** EXCERPTED PASSAGE **
- Location: Cayo District, Belize
- Coordinates: 17°01′22″N 89°03′39″W﻿ / ﻿17.0228111°N 89.060925°W
- Area: 5,264.5 hectares (13,009 acres)
- Established: 23 February 2001
- Governing body: Belize Development Foundation

= Elijio Panti National Park =

National park in Belize

Elijio Panti National Park nests within the buffer zone areas of Cristo Rey, San Antonio and El Progresso village and extending to parts of the Mountain Pine Ridge Reserve in the Cayo District, Belize. The park was established by the Itzamna Society and was signed into law as a national park by the Government of Belize on 23 February 2001. It encompasses 13 006 acres (20 sq. miles) of mountainous terrain with breath taking waterfalls, numerous natural pools, medicinal trails, a biodiversity of flora and fauna and an extensive cave system used by the ancient Mayas for sacrificial purposes. Above all, the national park serves as a memory of the late Dr. Elijio Panti, who is widely revered as the last Maya master healer of Belize.

==History==
In 1998, worried by land disappearing and being destroyed, the community of San Antonio asked the Minister of Agriculture to help them create an official park. The first action was to form a committee, headed by María García and other five local people; a board of governors was formed afterwards, and this gave birth to the Itzamna Society for the protection and Conservation of the Environment and Culture and Community Development (Itzamna is God who created all things on Earth). This community development took place in January 2000 and included representatives from the three villages: El Progreso 7 miles, Cristo Rey Village, San Antonio Village. It also included the former police officers, doctors, teachers and tour guides.

In 1999, a negotiation process took place between the Itzamna Society and the government of Belize so the state could officially grant lands to the Society for the proposed National Park]. During the whole process the community received support from the NGO Help for Progress, Maya Center with the Cockscomb Basin Wildlife Sanctuary, Five Blue Lakes National Park with the community of Saint Margaret, El Pilar and the village of Bullet Tree, San Antonio cooperative, the Minister of Agriculture, the forestry department and Protected Areas Conservation Trust (PACT) from the government. The Society was legally registered as a NGO on the ninth of February, 2000.

The reserve area was officially turned into National Park on 23 February 2001 with the name of Elijio Panti after the name of a spiritual healer and high community priest, who dedicated his life to the village and the people and died in 1996 at the age of 103. After the official inauguration, a management plan was developed as well as training courses for local people, and other projects have been in process such as the exploration of the 30,000 acres of land to be declared for the preservation of Mayan medicinal plants, endangered species and for scientific research.

==Activities==
The 13 006 acre reserve is host to a vast diversity of flora and fauna which adds to the biodiversity of the country. It consists of medicinal trails where the late Dr. Elijio Panti once hand-picked his herbs to cure people from all over the world. Due to its terrain, the park consist of magnificent waterfalls, the most famous being the Sakt’aj Waterfall.

** SUPPLIED DATA **

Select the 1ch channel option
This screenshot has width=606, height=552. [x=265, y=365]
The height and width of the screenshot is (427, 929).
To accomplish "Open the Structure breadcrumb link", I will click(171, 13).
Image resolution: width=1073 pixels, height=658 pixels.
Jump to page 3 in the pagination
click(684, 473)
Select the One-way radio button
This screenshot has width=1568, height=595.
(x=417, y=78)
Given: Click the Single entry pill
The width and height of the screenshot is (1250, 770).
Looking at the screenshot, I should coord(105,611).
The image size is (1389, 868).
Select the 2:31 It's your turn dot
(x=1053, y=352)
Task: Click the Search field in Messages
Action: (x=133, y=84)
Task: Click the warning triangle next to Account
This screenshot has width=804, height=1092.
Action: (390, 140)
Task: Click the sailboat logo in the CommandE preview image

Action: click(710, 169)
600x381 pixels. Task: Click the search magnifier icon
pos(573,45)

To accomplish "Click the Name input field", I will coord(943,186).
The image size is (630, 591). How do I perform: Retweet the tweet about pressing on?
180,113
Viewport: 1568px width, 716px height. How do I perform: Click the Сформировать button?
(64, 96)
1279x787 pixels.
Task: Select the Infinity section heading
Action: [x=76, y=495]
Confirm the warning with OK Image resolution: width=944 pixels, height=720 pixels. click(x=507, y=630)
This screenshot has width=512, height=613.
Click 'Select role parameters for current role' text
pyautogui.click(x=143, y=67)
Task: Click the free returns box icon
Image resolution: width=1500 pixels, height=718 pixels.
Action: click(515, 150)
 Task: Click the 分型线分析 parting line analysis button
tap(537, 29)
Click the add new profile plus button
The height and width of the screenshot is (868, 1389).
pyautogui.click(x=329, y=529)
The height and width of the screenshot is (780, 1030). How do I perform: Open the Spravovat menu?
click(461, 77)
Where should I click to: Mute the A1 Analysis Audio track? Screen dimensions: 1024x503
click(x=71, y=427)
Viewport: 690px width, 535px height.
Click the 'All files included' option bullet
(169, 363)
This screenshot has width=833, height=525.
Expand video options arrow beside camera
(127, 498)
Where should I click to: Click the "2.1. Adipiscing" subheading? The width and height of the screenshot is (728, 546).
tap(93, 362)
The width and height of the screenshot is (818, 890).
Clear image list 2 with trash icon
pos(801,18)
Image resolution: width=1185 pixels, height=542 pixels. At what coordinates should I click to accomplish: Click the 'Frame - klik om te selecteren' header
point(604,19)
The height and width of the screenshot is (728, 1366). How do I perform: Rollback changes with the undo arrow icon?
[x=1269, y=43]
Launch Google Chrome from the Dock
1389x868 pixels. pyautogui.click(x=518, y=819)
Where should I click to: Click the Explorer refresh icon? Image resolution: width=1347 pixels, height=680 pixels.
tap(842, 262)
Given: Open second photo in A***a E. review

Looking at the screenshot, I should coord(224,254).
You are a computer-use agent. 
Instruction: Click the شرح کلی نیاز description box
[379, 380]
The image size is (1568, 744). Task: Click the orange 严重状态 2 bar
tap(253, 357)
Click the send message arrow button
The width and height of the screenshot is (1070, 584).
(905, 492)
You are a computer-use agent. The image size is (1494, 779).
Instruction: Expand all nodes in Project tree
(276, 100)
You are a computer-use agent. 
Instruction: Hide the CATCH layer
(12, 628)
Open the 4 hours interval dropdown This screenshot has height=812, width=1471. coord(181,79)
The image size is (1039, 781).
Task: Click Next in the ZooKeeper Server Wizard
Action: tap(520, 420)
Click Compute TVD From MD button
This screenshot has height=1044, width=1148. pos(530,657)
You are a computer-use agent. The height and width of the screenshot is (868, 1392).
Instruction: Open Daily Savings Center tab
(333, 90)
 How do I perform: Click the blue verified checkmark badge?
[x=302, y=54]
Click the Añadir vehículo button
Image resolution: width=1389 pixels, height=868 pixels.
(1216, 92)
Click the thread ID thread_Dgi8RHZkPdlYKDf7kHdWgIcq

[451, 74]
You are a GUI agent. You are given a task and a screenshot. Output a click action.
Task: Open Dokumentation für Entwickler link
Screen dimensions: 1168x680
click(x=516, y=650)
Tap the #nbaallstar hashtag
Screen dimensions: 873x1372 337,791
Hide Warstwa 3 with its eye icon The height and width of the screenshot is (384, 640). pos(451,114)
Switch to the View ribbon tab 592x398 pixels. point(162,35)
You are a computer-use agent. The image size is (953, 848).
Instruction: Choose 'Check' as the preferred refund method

** TASKS TO PERFORM **
**a)** According to the Elijio Panti National Park article, besides representatives of the three villages, which groups of people were included in the community development of January 2000? List them.
**b)** Copy a passage from the Elijio Panti National Park article word for word. Start at the words "Elijio Panti National Park nests" and end after "healer of Belize.".

** RESULTS BY TASK **
**a)**
- Former police officers
- Doctors
- Teachers
- Tour guides

**b)**
Elijio Panti National Park nests within the buffer zone areas of Cristo Rey, San Antonio and El Progresso village and extending to parts of the Mountain Pine Ridge Reserve in the Cayo District, Belize. The park was established by the Itzamna Society and was signed into law as a national park by the Government of Belize on 23 February 2001. It encompasses 13 006 acres (20 sq. miles) of mountainous terrain with breath taking waterfalls, numerous natural pools, medicinal trails, a biodiversity of flora and fauna and an extensive cave system used by the ancient Mayas for sacrificial purposes. Above all, the national park serves as a memory of the late Dr. Elijio Panti, who is widely revered as the last Maya master healer of Belize.